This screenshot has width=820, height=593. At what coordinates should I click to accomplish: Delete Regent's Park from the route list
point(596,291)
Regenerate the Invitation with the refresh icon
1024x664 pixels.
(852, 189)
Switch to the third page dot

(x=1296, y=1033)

> [Exercise prompt] Without any alteration, retype all of the material above.

> [Your response]
This screenshot has width=820, height=593. At what coordinates should I click to accomplish: Delete Regent's Park from the route list
point(596,291)
Regenerate the Invitation with the refresh icon
1024x664 pixels.
(852, 189)
Switch to the third page dot

(x=1296, y=1033)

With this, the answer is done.